---------- TEXT SHOWN ----------
“WHY DO YOU ROB BANKS?”
Patients Kept Nearly Dying at a Texas Hospital. No One Suspected an Inside Job.: How dangerous doctors keep slipping through the system—and how you can protect yourself. (Brent Crane, Nov 22, 2024, Men’s Health)
A disturbing reality was beginning to take shape: Someone at the North Dallas Surgicare center was tampering with those bags.
CLINICIDE REFERS TO doctors who intentionally cause a patient’s death during treatment. It was coined in 2007 by Robert M. Kaplan, a forensic psychiatrist in Sydney, Australia. Though the term is relatively new, the phenomenon is old. One of the first documented cases was that of William Palmer, who poisoned several patients in mid-19th-century England.
Other grim notables include Harold Shipman, a British general practitioner who is thought to have murdered as many as 450 patients in the late 20th century, and Michael Swango, M.D., an American who killed 60 patients in several U. S. states, Zambia, and Zimbabwe between 1983 and 1996.
Nurses have also been prolific killers. In fact, one 2006 study of serial murder by health-care professionals, published in the Journal of Forensic Sciences, found that nurses accounted for 86 percent of the prosecutions of these cases.
The personality types and profiles of perpetrators are myriad, but these people all do harm under the cover of care. The authors of a 2020 paper in the British Medical Journal were blunt: “Arguably, medicine has thrown up more serial killers than all the other professions put together.”
----------
→ WHAT YOU NEED TO DO
• a. Say whether each statement agrees with the passage on clinicide, answering yes or no and quoting the words of the passage that decide it.
(i) The term "clinicide" was coined in 2007 by a forensic psychiatrist in Sydney.
(ii) Harold Shipman was an American surgeon.
(iii) A 2006 study found that nurses accounted for 86 percent of the prosecutions in cases of serial murder by health-care professionals.
• b. Proceed with the passage on clinicide, picking up after its last sentence.
The material after this point comes from a separate source, not from the passage on clinicide.
---------- INFORMATION SHOWN ----------
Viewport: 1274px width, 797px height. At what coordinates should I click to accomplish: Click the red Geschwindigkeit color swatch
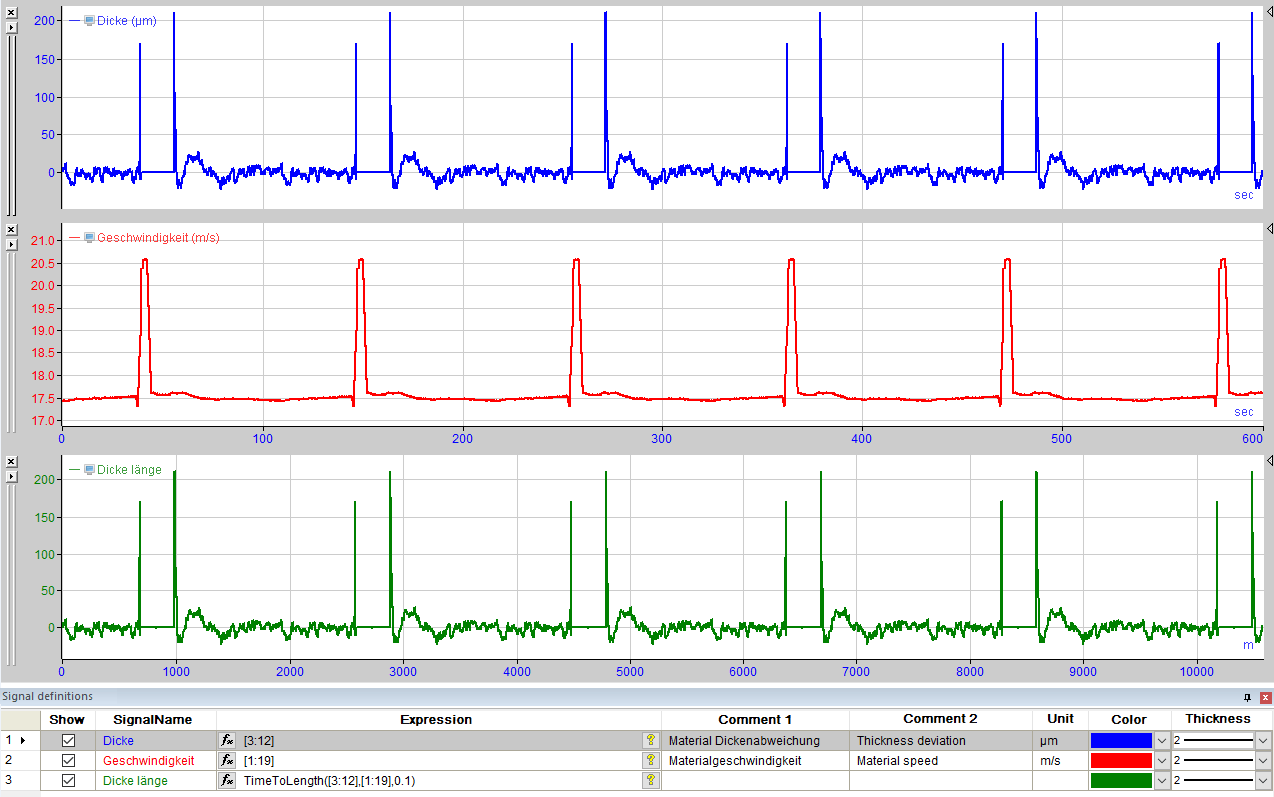1121,761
----------
→ ANSWERS BY TASK
• a.
(i) Yes: "It was coined in 2007 by Robert M. Kaplan, a forensic psychiatrist in Sydney, Australia."
(ii) No: "Harold Shipman, a British general practitioner"
(iii) Yes: "found that nurses accounted for 86 percent of the prosecutions of these cases."

• b.
Varied as the psychological motivations behind clinicide may be, “the critical issue is the power doctors hold over life and death,” says Kaplan. Psychopaths, like Shipman and Swango, use the thrill of killing to overcome their inner emotional numbing, and there is also “a gray zone for those with massive hubris who will not accept criticism of their work and see themselves above the issues affecting their patients,” he adds. All of this raises the question: How can we, as patients, trust that our doctor is not one of the bad ones?In America, there are systems that are supposed to weed out the rotten apples. In 1986, Ronald Reagan signed into law the Health Care Quality Improvement Act. This enabled the formation of the National Practitioners Data Bank (NPDB), a federal database of physician disciplinary, malpractice, judgment, and conviction reports. It was intended to prevent dangerous doctors from jumping from state to state and to provide legal protection for those reporting negligent colleagues.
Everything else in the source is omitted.